Another Side
Jacqui Monks
20th March – 19th April
Another Side builds on my current practice of creating animated projected video by utilising hand-drawn rotoscoping over printed video stills to investigate impermanence in relation to being. For this particular work, I was interested in expanding my exploration of the transience of self via the notion of parallel worlds.
I am fascinated with the idea of other realities existing simultaneously over or beneath our own. My doctoral studies focused on the psychoanalytic notion of the void of the Real as a here-but-not-here, absent presence in every tangible, Symbolic self, and how the threat inherent in this psychic dichotomy manifests in our conscious reality – flaring up in trauma; detectable underneath the surface of the gaze. It is the creeping sensation of our own nothingness, both terrifying and seductive, that hovers, mirage-like, like something we catch a glimpse of but can’t quite make out.
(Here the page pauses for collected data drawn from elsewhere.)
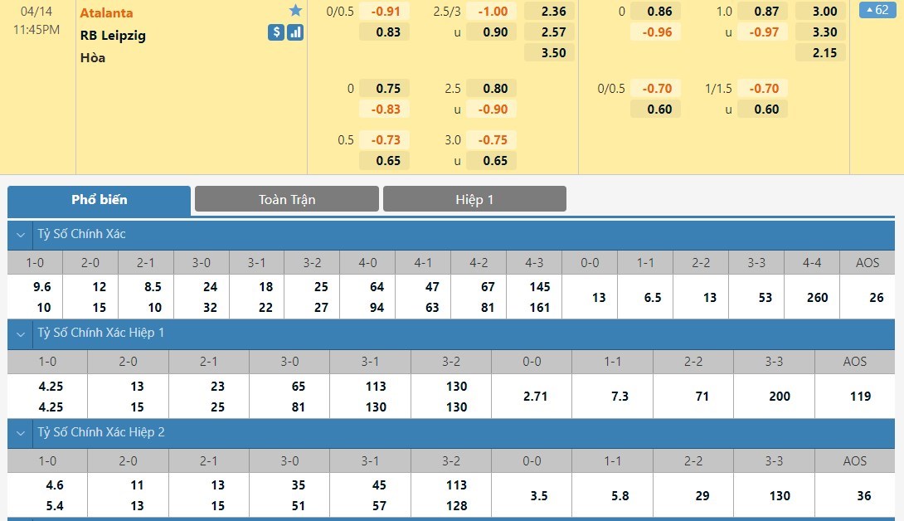This screenshot has height=521, width=904.
Task: Click the Atalanta team name
Action: coord(106,12)
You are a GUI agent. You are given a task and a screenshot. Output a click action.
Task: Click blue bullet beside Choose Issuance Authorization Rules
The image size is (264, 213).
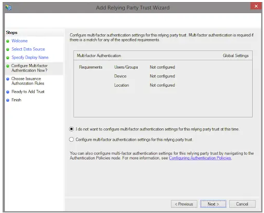coord(8,79)
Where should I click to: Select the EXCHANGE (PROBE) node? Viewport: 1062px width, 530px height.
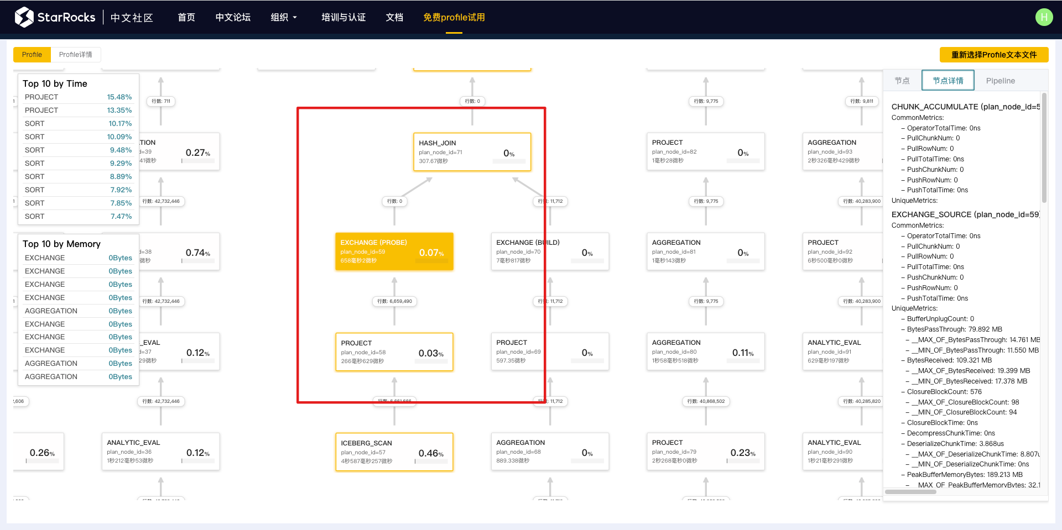(394, 251)
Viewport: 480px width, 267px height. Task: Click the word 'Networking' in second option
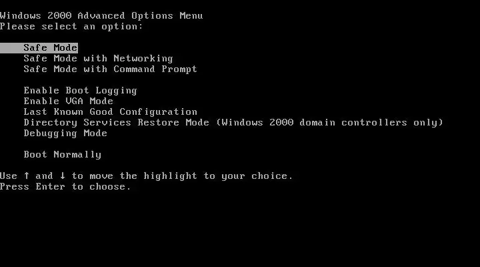(x=143, y=58)
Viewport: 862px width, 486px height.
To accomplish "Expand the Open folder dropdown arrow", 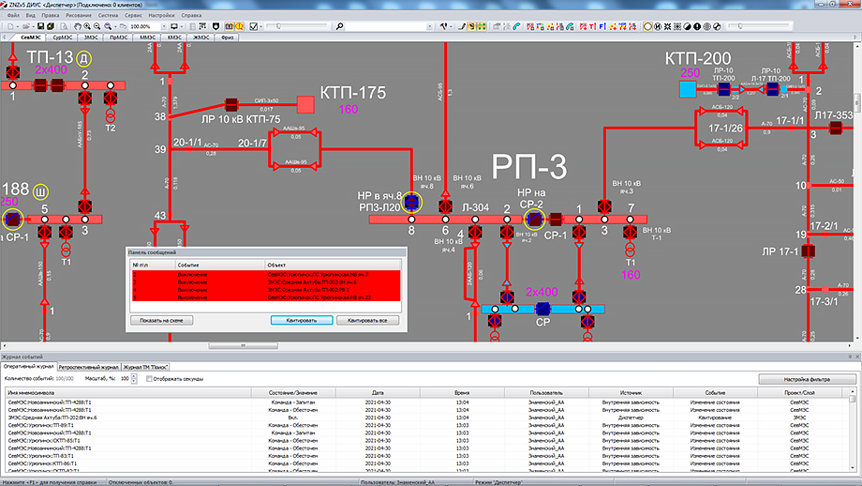I will 33,26.
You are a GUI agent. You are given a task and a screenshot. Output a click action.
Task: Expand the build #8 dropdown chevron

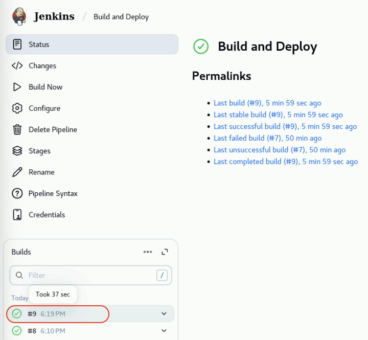pyautogui.click(x=164, y=331)
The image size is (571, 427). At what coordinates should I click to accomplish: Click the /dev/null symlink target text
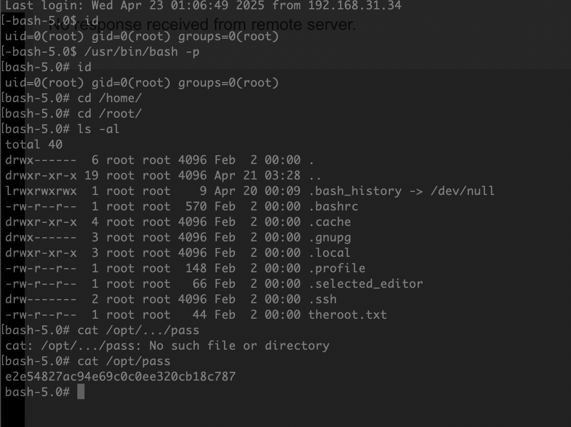point(462,191)
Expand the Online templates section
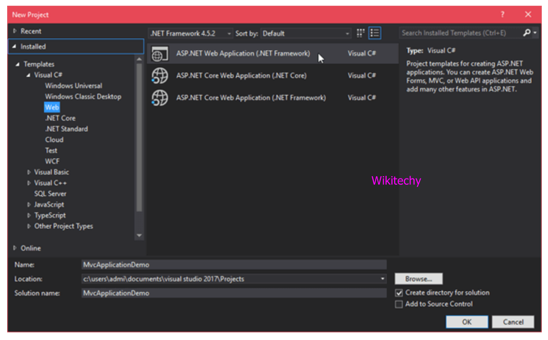 tap(15, 248)
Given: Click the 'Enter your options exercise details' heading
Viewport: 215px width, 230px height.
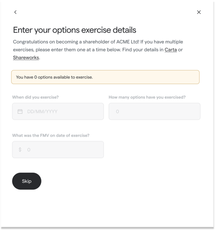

For me, the idea of parallel worlds exist on a similar psychological frequency.
Physicists have suggested that it is the sudden and unexplained appearance of previously invisible ‘dark matter’ in space, and the subsequent ability to measure, track and study its behaviour, that puts credence to the possibility of parallel worlds existing in tandem with the visible world (Powell, 2013). And that without the existence of the stabilising capacity of dark matter, astronomers have concluded that rotating galaxies such as our own would fly apart (Powell, 2013). Given the inexorable connection between dark matter and light, between the visible and the invisible, how, then, does the parallel world affect the ‘real’ world? Is one world more ‘real’ than the other? Can one world privilege or ‘cancel out’ the other if they need each other to exist at all? And what happens to our world when or if the parallel world becomes visible and tangible? What happens to us? In psychological terms, these ideas link to the relationship between the self and the void of its own nothingness. At once tangible and intangible, at once being and non-being, at once present and absent, each state arguably exists because of the other, in an uneasy alliance that is as ominous as it is constant.
I wonder how these other, parallel worlds look. I imagine them to be very similar to our visible reality, but tweaked, skewed, the negative to the positive, perhaps – a ‘shadow galaxy’ hovering over our own. In Another Side, I drew on the natural landscape – specifically, the ocean – to suggest this other reality. “Random cosmic violence tends to produce radiation of all different energies, equivalent to the roar of waves on the beach” (Powell, 2013, n.p.). In the big bang collision of dark matter and the possibility of the dark worlds it might subsequently generate, the ocean seems to be an apt subject in which to explore the parallel.